Results and Discussion
We developed a peptide-based electrochemical sensor by immobilizing P1N2 onto screen-printed gold electrodes and characterized the surface modification using cyclic voltammetry (CV) and electrochemical impedance spectroscopy (EIS). As shown in Fig. 1A, CV revealed an increased peak-to-peak separation after peptide immobilization, indicating reduced electron transfer kinetics. This was further supported by EIS analysis (Fig. 1B), where a pronounced increase in charge transfer resistance (Rct) confirmed the formation of a dense, insulating P1N2 monolayer. We then evaluated sensor performance for NPY detection under various conditions. In the absence of a redox probe, EIS showed a concentration-dependent increase in impedance upon NPY binding (Fig. 1C), consistent with the formation of P1N2-NPY complexes at the interface. Upon adding 5 mM K₃Fe(CN)₆/K₄Fe(CN)₆, the impedance response exhibited greater sensitivity and dynamic range (Fig. 1D), validating the use of a redox couple for enhanced signal resolution. To assess real-world applicability, the sensor was tested in human serum and artificial sweat. As shown in Fig. 1E, the sensor maintained strong, concentration-dependent Rct shifts in serum, while Fig. 1F shows a similar trend in sweat with slightly attenuated signals, likely due to ionic composition differences. These results highlight the sensor’s robustness and potential for non-invasive neuropeptide monitoring.
Conclusion
We developed an electrochemical sensing platform using a peptide-based biorecognition molecule, P1N2, immobilized on gold electrodes and characterized via electrochemical impedance spectroscopy (EIS). The sensor showed a strong and linear impedance response to NPY across physiologically relevant concentrations in PBS, with improved sensitivity in the presence of a redox probe. In complex media such as human serum and artificial sweat, the sensor maintained excellent linearity and functional performance. These results highlight the robustness and versatility of peptide-based sensors, supporting their potential for non-invasive, real-time neuropeptide monitoring in wearable or microneedle-integrated diagnostic systems.
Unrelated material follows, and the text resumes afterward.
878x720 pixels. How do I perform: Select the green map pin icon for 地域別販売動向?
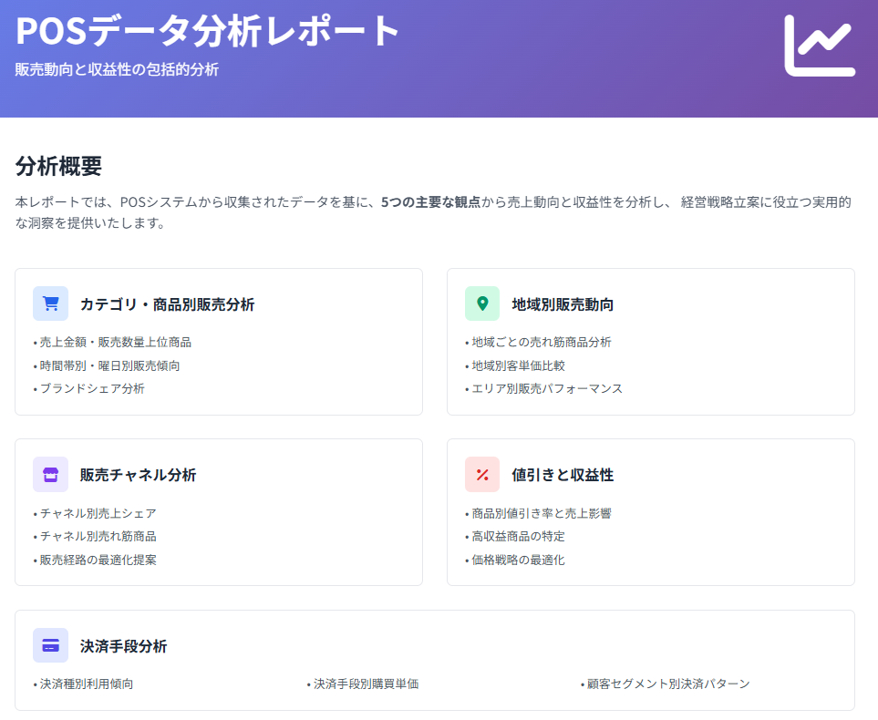[484, 302]
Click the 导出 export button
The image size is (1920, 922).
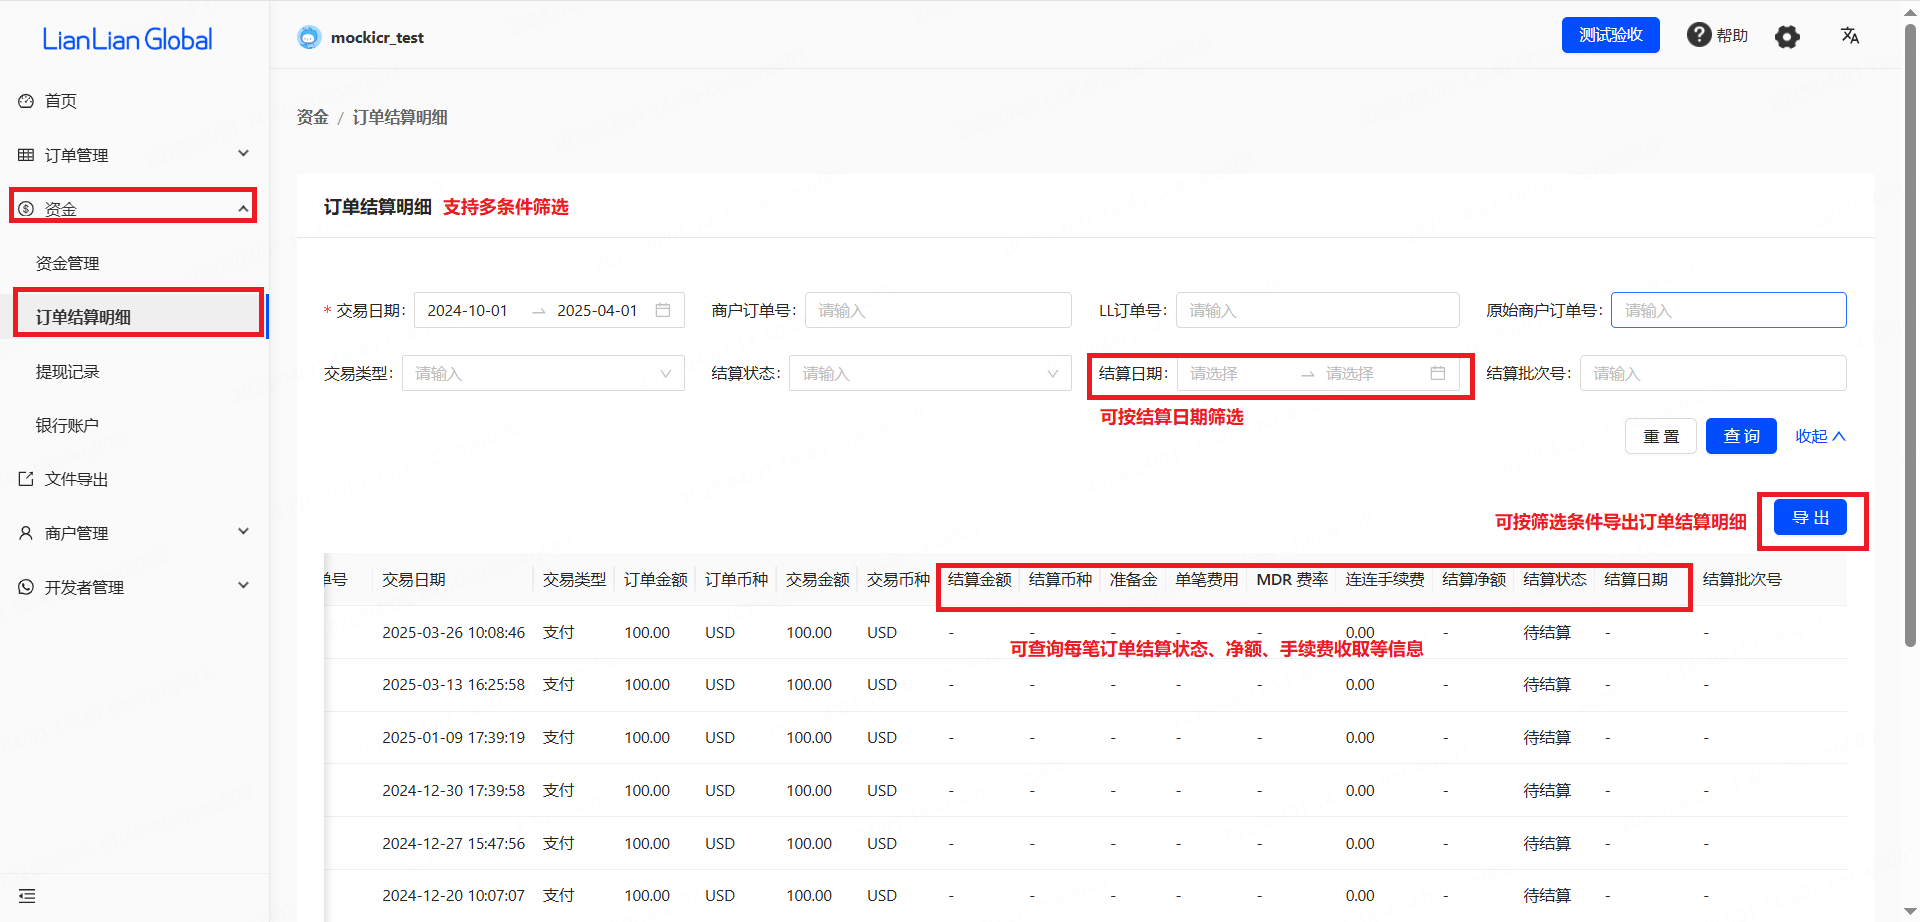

Figure 1. Characterization of electrode surface modification using P1N2. Results from both CV (A) and EIS (B) tests for each step of P1N2 deposition. Both decreased redox peaks and increase in the impedance value in each step indicate successful modification electrode surface. Nyquist plots showing EIS response of P1N2-modified SPE gold electrodes to increasing NPY concentrations (0–100 pM). (C) Measurements in PBS without redox probe. (D) Measurements in PBS with 5 mM K3Fe(CN)6/K4Fe(CN)6, showing enhanced sensitivity. All tests were conducted at 0.2 V vs Ag/AgCl. Evaluation of P1N2-modified SPE gold electrodes for NPY detection in physiologically relevant media. (E) Nyquist plots showing the impedance response of the sensor in human serum at increasing NPY concentrations (0 – 500 pM). (F) Nyquist plots for NPY detection in artificial sweat, showing a similar concentration-dependent impedance response.